Les faits graves, récents et réitérés pour lesquels M. [W] a été condamné permettent en l’absence de toute manifestation de réhabilitation ou de réinsertion de l’intéressé, de caractériser une menace à l’ordre public au sens de l’article L. 742-5 précité.
A ce titre, la prolongation de la mesure de rétention se justifie afin qu’il soit procédé à son éloignement.
SUR LA SITUATION PERSONNELLE DE MONSIEUR [W] :
Monsieur [W], présent irrégulièrement en France est dépourvu de passeport en cours de validité, de telle sorte qu’une assignation à résidence judiciaire est en tout état de cause exclue par les dispositions de l’article L743-13 du Code de l’entrée et du séjour des étrangers et du droit d’asile.
Il produit un justificatif de domicile et une attestation d’hébergement au nom de sa compagne, [C] [I]. Il ne démontre aucune activité professionnelle et ne dispose d’aucun revenu ni possibilité de financement pour assurer son retour dans son pays.
Il a été condamné par le tribunal correctionnel de Toulon à 4 mois d’emprisonnement avec sursis le 14 décembre 2021 pour des infractions à la législation sur les produits stupéfiants, sursis révoqué le 4 février 2022. Il a été condamné par le tribunal correctionnel de Toulon à 10 mois d’emprisonnement le 24 juin 2022 pour des infractions à la législation sur les produits stupéfiants en récidive. Il a été condamné par le tribunal correctionnel de Toulon à 8 mois d’emprisonnement le 4 février 2022 pour des infractions à la législation sur les produits stupéfiants en récidive.
Il a été incarcéré au centre pénitentiaire de [Localité 5] du 21 mai 2022 au 14 octobre 2023.
Il est l’objet d’une mesure d’éloignement en vigueur, telle que précitée, et qui fait obstacle à sa présence sur le sol français.
La prolongation de sa rétention administrative se justifie afin de procéder à son éloignement.

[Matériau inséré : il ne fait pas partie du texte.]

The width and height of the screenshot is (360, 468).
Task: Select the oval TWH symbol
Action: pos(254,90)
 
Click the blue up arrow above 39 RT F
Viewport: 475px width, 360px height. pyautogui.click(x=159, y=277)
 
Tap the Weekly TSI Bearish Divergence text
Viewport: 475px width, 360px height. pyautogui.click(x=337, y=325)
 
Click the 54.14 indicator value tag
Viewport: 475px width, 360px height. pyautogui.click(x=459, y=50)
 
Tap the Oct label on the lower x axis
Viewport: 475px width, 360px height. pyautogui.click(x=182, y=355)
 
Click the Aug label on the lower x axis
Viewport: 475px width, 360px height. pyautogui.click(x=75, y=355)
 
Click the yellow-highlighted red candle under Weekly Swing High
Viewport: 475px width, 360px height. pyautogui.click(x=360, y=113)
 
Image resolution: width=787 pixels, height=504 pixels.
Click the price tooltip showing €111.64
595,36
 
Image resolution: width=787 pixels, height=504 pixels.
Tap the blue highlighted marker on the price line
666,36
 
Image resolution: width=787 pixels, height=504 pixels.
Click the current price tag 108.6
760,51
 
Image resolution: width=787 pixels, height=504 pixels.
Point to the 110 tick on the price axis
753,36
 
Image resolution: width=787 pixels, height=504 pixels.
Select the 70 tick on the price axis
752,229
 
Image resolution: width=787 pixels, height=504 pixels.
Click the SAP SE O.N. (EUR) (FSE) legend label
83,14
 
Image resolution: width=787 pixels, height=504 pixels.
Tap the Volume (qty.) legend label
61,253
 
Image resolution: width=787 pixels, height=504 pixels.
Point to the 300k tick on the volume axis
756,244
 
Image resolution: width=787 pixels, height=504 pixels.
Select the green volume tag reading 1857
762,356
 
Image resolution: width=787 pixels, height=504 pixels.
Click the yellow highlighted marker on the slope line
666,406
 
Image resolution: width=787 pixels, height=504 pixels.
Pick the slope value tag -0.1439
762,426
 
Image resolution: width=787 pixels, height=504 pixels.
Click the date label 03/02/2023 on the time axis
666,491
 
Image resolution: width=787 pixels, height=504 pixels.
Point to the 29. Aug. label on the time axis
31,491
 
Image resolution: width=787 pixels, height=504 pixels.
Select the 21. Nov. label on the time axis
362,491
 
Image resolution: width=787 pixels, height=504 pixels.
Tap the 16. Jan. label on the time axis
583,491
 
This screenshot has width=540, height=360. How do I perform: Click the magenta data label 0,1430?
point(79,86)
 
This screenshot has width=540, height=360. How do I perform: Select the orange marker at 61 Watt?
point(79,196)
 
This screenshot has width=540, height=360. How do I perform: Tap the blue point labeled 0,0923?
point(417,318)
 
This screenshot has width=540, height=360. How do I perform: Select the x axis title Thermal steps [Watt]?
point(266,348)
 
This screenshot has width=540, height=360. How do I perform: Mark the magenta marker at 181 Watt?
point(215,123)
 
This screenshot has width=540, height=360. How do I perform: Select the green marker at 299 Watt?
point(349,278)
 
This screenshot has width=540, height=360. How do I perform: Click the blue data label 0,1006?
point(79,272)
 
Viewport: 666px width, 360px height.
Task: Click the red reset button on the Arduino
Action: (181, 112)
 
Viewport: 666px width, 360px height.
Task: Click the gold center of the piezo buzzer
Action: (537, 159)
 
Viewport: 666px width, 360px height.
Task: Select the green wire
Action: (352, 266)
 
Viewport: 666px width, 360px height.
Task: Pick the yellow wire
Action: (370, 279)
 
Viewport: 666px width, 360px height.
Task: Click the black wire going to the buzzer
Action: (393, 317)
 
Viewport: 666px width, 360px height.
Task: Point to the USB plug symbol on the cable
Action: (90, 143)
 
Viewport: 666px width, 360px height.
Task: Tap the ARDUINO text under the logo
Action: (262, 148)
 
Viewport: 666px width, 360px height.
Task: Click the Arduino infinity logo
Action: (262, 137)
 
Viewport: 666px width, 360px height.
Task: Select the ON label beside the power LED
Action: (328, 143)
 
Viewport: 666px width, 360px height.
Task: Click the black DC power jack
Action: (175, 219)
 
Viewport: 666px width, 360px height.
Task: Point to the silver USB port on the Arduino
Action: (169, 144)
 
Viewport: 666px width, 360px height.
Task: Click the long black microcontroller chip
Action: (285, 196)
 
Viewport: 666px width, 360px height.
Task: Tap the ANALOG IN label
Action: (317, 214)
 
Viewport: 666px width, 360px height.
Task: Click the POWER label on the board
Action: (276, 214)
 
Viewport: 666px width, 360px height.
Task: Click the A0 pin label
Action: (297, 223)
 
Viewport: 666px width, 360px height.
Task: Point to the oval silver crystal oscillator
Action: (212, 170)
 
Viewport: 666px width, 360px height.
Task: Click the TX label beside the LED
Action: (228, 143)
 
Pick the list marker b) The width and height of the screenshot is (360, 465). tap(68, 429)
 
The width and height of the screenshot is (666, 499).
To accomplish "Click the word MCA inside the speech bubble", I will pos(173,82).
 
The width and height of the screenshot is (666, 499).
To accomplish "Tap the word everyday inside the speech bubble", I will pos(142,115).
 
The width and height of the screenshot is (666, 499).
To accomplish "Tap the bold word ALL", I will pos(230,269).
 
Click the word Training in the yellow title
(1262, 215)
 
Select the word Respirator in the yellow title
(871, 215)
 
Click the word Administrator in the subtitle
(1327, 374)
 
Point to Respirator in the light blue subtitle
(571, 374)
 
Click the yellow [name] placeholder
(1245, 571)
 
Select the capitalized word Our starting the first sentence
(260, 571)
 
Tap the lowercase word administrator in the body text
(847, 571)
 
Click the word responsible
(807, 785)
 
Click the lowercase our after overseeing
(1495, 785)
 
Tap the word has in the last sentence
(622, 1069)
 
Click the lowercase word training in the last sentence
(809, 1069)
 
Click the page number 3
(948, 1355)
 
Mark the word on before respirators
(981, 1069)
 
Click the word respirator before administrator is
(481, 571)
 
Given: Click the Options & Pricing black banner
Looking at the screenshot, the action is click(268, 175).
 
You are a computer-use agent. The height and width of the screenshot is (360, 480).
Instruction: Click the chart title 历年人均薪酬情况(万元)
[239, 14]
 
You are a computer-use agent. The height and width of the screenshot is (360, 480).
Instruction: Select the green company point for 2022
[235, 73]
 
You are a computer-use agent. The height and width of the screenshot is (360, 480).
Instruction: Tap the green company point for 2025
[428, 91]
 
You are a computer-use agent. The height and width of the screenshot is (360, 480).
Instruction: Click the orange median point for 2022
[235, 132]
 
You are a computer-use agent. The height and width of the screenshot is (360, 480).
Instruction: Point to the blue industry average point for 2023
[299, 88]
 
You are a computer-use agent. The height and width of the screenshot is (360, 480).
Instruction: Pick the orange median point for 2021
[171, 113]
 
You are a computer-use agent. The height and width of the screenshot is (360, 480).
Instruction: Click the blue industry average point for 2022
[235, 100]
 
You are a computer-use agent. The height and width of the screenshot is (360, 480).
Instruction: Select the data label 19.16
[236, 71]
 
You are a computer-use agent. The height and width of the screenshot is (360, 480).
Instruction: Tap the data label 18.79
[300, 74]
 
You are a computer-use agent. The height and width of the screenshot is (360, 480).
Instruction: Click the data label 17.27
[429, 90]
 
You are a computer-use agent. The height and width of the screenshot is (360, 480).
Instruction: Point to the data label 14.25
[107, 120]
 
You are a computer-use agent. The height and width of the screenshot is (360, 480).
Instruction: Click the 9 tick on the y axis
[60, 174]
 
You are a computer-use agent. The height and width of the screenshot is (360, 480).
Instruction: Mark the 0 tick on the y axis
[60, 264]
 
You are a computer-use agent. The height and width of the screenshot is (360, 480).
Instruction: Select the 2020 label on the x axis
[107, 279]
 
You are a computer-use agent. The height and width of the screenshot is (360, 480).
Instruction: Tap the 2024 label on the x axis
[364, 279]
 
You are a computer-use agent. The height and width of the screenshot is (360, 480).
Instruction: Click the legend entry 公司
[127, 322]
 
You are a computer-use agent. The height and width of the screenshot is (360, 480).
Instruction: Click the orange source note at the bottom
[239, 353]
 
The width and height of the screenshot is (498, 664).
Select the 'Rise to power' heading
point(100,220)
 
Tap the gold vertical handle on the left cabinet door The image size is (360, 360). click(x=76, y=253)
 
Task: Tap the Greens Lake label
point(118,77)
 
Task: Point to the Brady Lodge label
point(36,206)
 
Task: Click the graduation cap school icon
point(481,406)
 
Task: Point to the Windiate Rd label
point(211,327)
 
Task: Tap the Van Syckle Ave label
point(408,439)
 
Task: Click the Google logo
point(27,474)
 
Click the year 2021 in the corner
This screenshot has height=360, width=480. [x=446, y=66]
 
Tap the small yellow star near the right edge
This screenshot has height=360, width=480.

Il convient donc de confirmer l’ordonnance entreprise en toutes ses dispositions.
PAR CES MOTIFS
Statuant publiquement, en matière civile et en dernier ressort,
Vu l’article 66 de la constitution du 4 octobre 1958,
Vu les articles L.741-1, L742-1 à L743-9 ; R741-3 et R.743-1 à L.743-19 et L.743-21 du Code de l’entrée et du séjour des étrangers et du droit d’asile ;
Vu le décret n° 2024-799 du 2 juillet 2024 pris pour l’application du titre VII de la loi n° 2024-42 du 26 janvier 2024 pour contrôler l’immigration, améliorer l’intégration, relatif à la simplification des règles du contentieux ;
CONSTATANT qu’aucune salle d’audience attribuée au ministère de la justice spécialement aménagée à proximité immédiate du lieu de rétention n’est disponible pour l’audience de ce jour ;
DECLARONS recevable l’appel interjeté par Monsieur X SE DISANT [W] [B] ;
CONFIRMONS l’ordonnance déférée en toutes ses dispositions ;
RAPPELONS que, conformément à l’article R.743-20 du Code de l’Entrée et du Séjour des Etrangers et du Droit d’Asile, les intéressés peuvent former un pourvoi en cassation par lettre recommandée avec accusé de réception dans les deux mois de la notification de la présente décision à la Cour de cassation [Adresse 1], [Localité 3].
Fait à la Cour d’Appel de Nîmes,
Le 1er Avril 2025 à
LE GREFFIER, LE PRESIDENT,
' Notification de la présente ordonnance a été donnée ce jour au Centre de rétention administrative de [Localité 6] à M. X SE DISANT [W] [B].
Le à H
Signature du retenu
Copie de cette ordonnance remise, ce jour, par courriel à :
Monsieur X SE DISANT [W] [B], pour notification par le CRA,
Me Charlene MOUSSAVOU, avocat,
Le Préfet du Var,
Le Directeur du CRA de [Localité 6],
Le Ministère Public près la Cour d’Appel de Nîmes,
Le magistrat du siège du tribunal judiciaire de Nîmes.